» WHAT TO PRODUCE
Of the entries below, restate word for word only the section that runs from the line with "Viewport: 245px width, 187px height." to the line with "Expand the three-dot", counting both ends.
___
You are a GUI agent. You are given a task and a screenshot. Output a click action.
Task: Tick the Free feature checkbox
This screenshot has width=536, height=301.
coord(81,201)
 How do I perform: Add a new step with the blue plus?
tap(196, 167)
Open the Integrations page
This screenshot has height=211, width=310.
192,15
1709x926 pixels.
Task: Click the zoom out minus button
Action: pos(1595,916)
___
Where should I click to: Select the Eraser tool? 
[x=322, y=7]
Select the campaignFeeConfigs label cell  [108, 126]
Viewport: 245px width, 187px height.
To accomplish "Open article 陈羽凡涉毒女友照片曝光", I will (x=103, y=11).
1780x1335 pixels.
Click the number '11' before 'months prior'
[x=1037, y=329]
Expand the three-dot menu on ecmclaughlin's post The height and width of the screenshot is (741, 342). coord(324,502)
___
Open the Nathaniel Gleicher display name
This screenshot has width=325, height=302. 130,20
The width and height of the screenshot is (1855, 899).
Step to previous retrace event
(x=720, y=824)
___
» RESULT FOR THIS EXERCISE
Viewport: 245px width, 187px height.
To accomplish "Open article 陈羽凡涉毒女友照片曝光", I will (x=103, y=11).
1780x1335 pixels.
Click the number '11' before 'months prior'
[x=1037, y=329]
Expand the three-dot menu on ecmclaughlin's post The height and width of the screenshot is (741, 342). coord(324,502)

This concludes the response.